More than 61,000 students are in the "prepas" - highly selective classes - which groom students for a range of entry exams.
Education ministry officials think the rise may be due to the reform of the scientific prepas that was introduced this year and which received much publicity.
That reform tries to break the monopoly of maths as the key measurement of academic ability by creating an "engineering sciences" option with less focus on pure maths. The engineering grandes ecoles have promised to open up to half their places to candidates who have followed the new option in the 1997 entry examinations.

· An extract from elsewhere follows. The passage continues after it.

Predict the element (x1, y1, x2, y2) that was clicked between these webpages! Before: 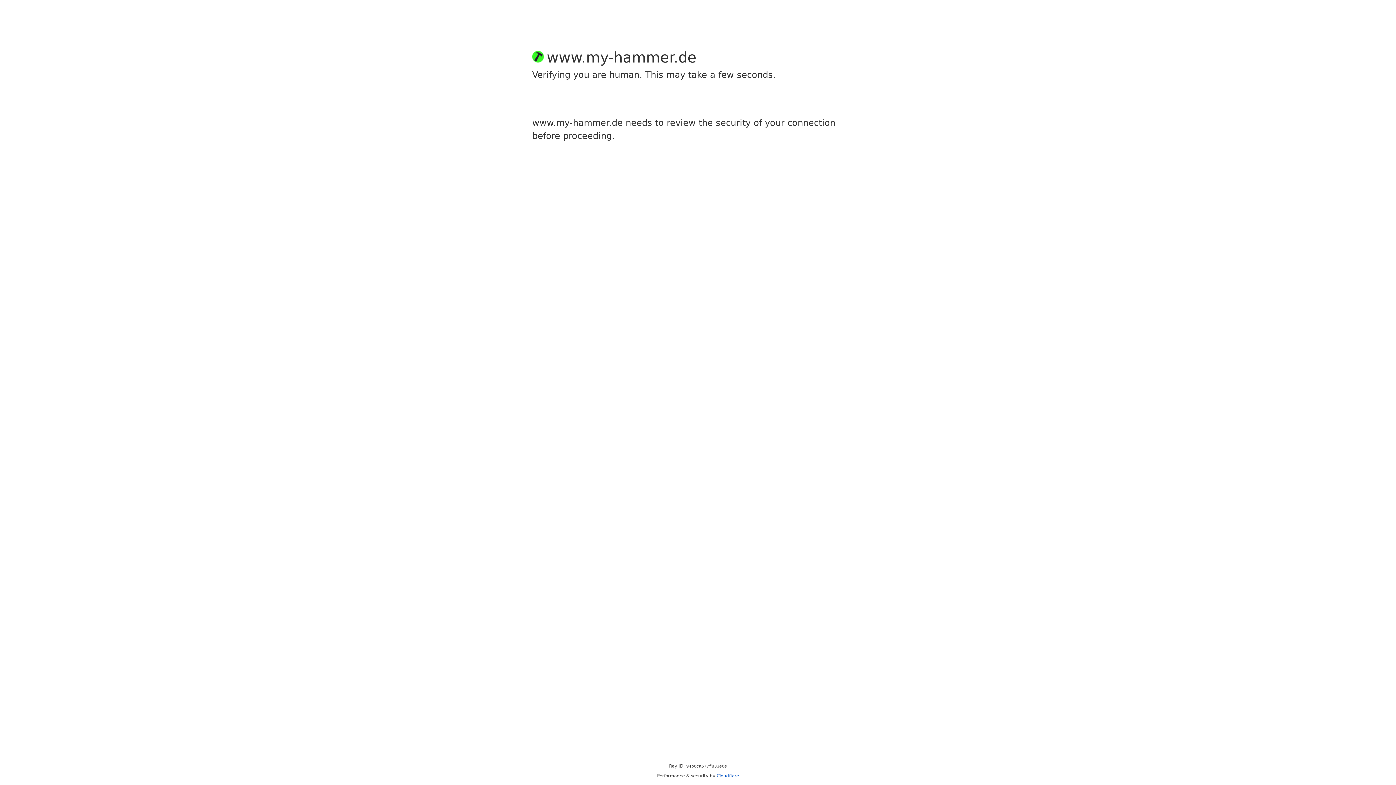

The scientific preparatory classes have registered the sharpest rise in intake, with 8.9 per cent more students than last year. In an attempt to respond to criticism that these classes focus on cramming and school teaching methods, the education ministry has introduced an element of personal study this year.
But, the new, interdisciplinary personal research projects bring the notoriously heavy prepa schedule down by just two hours a week.
Another reform introduced for the first time this year is the lengthening of the preparatory classes for business schools from one year to two. The aim of the change is to bring the French business diploma in line with the international MBA norm of five years higher education.
The one-year course used to be particularly intensive and 75 per cent of students had to repeat the year. The course will now be broader-based and allow more in-depth study.
The economic crisis, leading to lower starting salaries and slower entry into employment, coupled with the high fees of business schools are undoubtedly behind the less spectacular growth of these preparatory classes, up just 3.1 per cent on last year.
Although both the preparatory classes and the business schools claim they are as academically selective as before the recession, the number of students in the classes - some 11,000 - is not significantly more than the 7,000 school places.
Students who do not enter a business school after the two years will be able to apply for a university diploma allowing entry to the third year. This is already the case for scientific and literary prepa students. Transfer to university or political science institutes is particularly important for the 3,000 literary prepa candidates who compete for just 200 grande ecole places.
The minimal chance of success in the prepas litteraires does not deter school leavers. Their numbers went up 7.9 per cent this year. Most go to university after having avoided the over-crowded, under-staffed first two years which are the crisis point of French higher education.